Bonk Soars 52% in Just 7 Days—Halfway to Smashing Its All-Time High
Move over, blue-chip stocks—Bonk’s making memecoins look like the new safe haven. The Solana-based token ripped past a 52% weekly gain, flirting with its previous peak as traders pile in.
From Underdog to Top Dog
No one told Bonk it’s supposed to be a 'joke.' While Wall Street hedges against inflation with gold, crypto degens are doubling down on the dog-themed dark horse. Rally conditions? Check. FOMO? Surging.
The Cynical Take
Let’s be real: if a 52% pump in a week feels normal, maybe the SEC was right about 'volatility concerns.' But hey—when life gives you moonshots, ape in. Just don’t cry when the leverage flips.

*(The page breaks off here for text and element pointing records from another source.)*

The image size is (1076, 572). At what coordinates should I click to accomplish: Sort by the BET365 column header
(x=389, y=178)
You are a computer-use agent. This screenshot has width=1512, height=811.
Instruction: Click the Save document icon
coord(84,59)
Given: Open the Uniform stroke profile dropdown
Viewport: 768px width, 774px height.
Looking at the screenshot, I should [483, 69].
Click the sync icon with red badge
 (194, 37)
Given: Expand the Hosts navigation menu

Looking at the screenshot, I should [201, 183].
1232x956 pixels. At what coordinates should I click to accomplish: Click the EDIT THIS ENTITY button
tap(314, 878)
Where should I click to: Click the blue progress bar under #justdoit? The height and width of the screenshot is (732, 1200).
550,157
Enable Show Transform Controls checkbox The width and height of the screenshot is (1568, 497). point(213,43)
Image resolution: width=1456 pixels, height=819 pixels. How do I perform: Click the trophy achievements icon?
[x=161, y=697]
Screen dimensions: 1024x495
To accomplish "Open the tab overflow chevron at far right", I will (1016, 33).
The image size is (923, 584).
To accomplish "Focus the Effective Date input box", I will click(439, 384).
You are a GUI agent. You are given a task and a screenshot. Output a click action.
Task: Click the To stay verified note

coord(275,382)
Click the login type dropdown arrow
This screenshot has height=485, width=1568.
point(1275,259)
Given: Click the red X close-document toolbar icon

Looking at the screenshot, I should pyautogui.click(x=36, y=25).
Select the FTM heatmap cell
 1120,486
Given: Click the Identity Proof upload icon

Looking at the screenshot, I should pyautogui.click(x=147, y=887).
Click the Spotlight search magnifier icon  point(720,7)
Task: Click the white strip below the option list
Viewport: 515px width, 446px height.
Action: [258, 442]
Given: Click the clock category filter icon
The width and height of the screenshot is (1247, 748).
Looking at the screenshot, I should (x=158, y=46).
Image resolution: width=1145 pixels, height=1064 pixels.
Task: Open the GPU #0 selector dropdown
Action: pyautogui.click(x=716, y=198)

What’s Pushing BONK’s Price?
Several bullish speculations around BONK may be pumping its price. There are rumors that Tuttle Capital may apply for a 2x Leveraged ETF based on the memecoin. An ETF approval could lead to substantial institutional inflows for the memecoin. Investors may be anticipating a positive reaction from the market.
Another bullish development is the project preparing for a 1 trillion token burn. BONK is inching closer to 1 million holders. The project aims to launch the burns once it achieves the 1 million holder milestone.
The positive ETF developments around a possible solana ETF may have also boosted BONK investors’ sentiments. The SEC has delayed its decision on Fidelity’s SOL ETF.
Is a Correction Coming?
There is a high probability that BONK will face a correction soon. The memecoin’s price could dip once the speculation fire dies down.
The current crypto market is most likely up due to rising institutional inflows. Retail players are likely not actively participating in this cycle. Investors may soon decide to book profits over the coming weeks.
Bitcoin (BTC) and ethereum (ETH) ETFs have seen consistent inflows over the last month. ETF inflows did not stop even during times of distress. The Israel-Iran conflict also was not enough to slow down ETF inflows.
How BONK performs over the coming months is yet to be seen. An interest rate cut could lead to a surge in risky investments. But the Fed has decided to keep rates unchanged for now.